Interface element records:
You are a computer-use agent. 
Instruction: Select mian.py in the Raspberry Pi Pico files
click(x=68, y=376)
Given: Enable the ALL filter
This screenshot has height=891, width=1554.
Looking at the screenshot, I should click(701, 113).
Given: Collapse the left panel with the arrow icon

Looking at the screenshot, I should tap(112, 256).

---

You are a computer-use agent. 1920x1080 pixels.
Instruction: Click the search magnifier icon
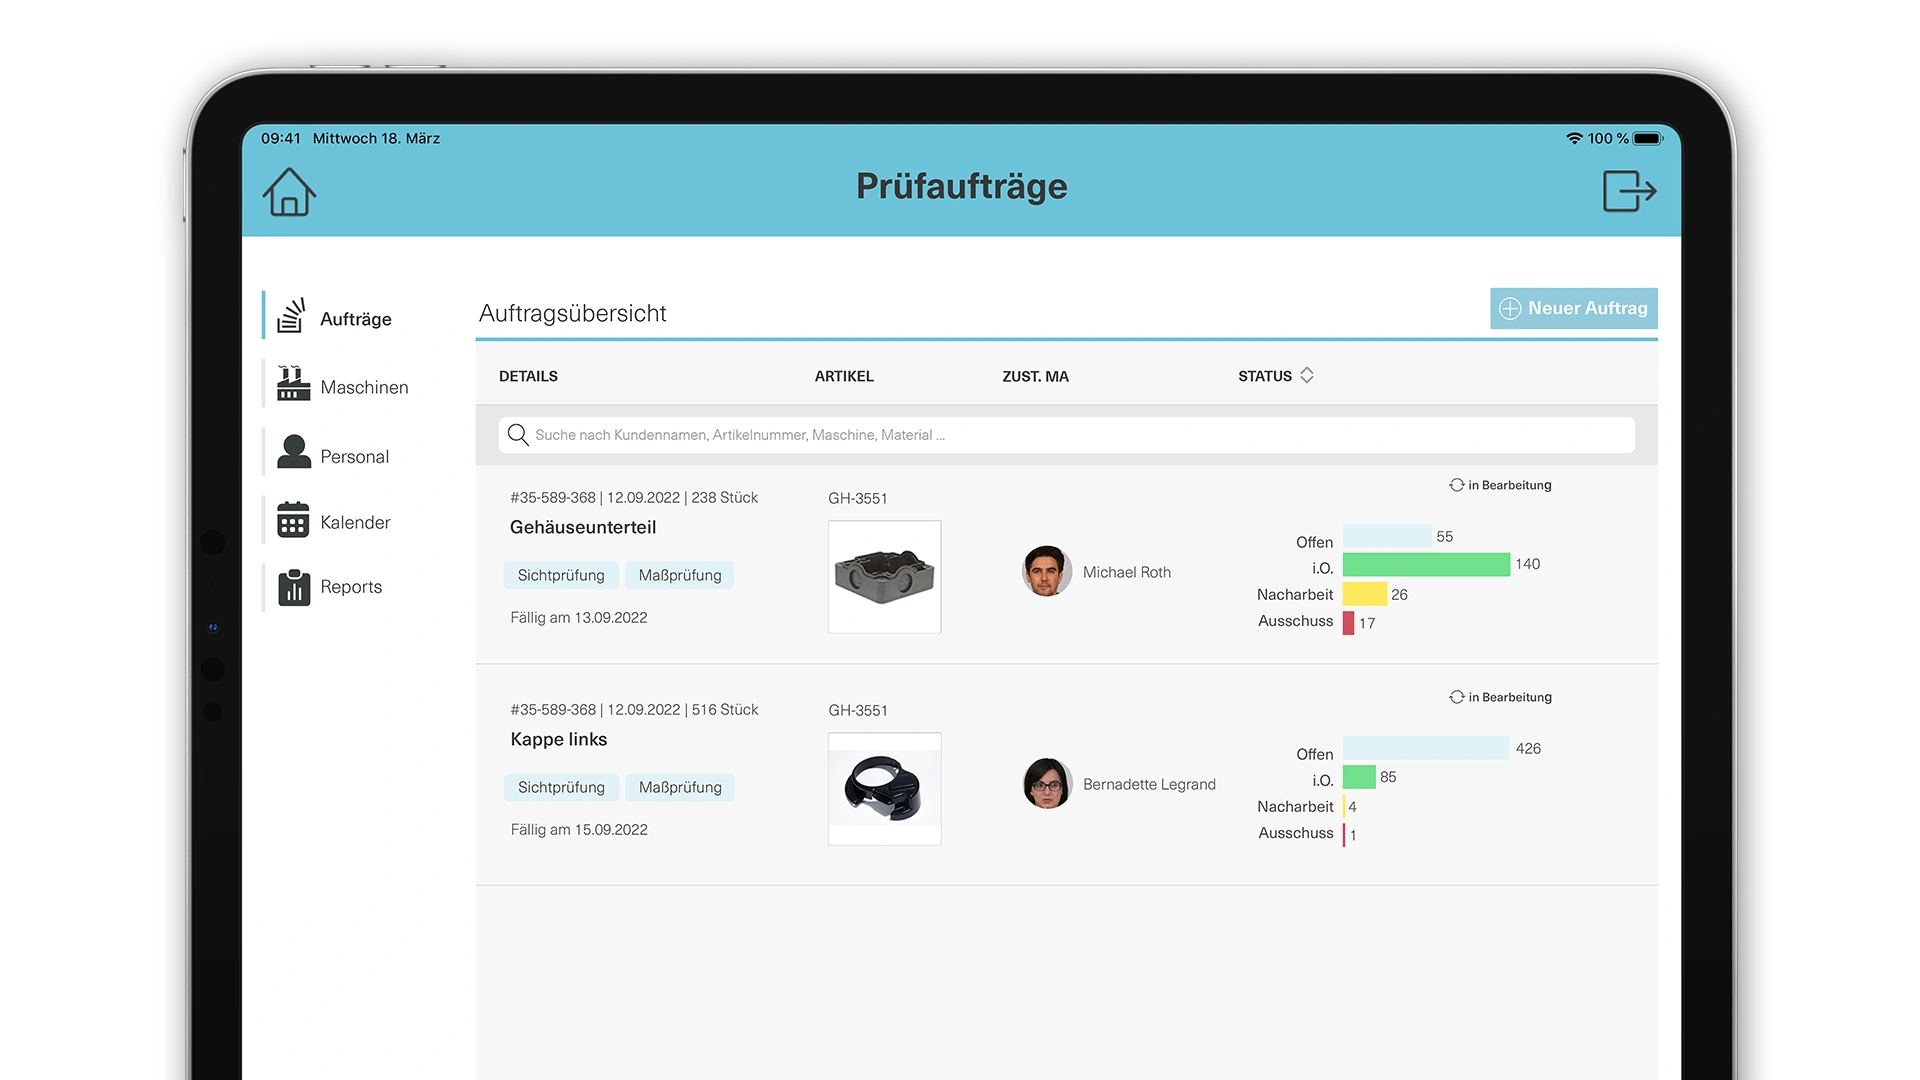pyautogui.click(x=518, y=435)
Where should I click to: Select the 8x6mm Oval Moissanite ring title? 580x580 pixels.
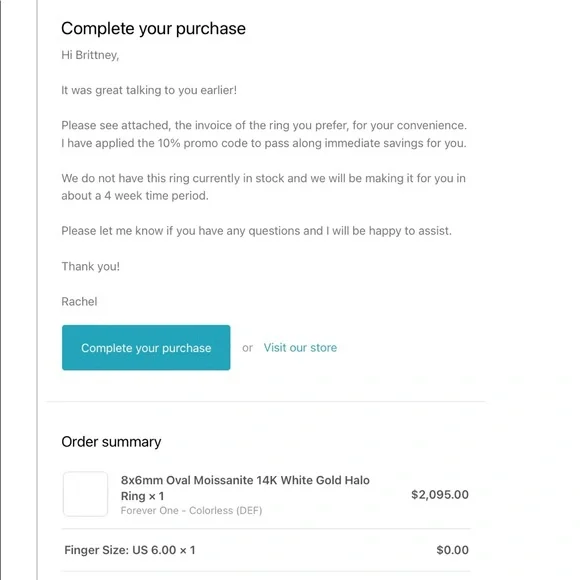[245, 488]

[The exercise]:
Recast the lines between the one holding "Given: Collapse the" and the one holding "Looking at the screenshot, I should tap(112, 256).", inclusive, as a Markdown table with columns Position and Text, numbering each row and leaving out blank lines.

[Answer to this task]:
| Position | Text |
|---|---|
| 1 | Given: Collapse the left panel with the arrow icon |
| 2 | Looking at the screenshot, I should tap(112, 256). |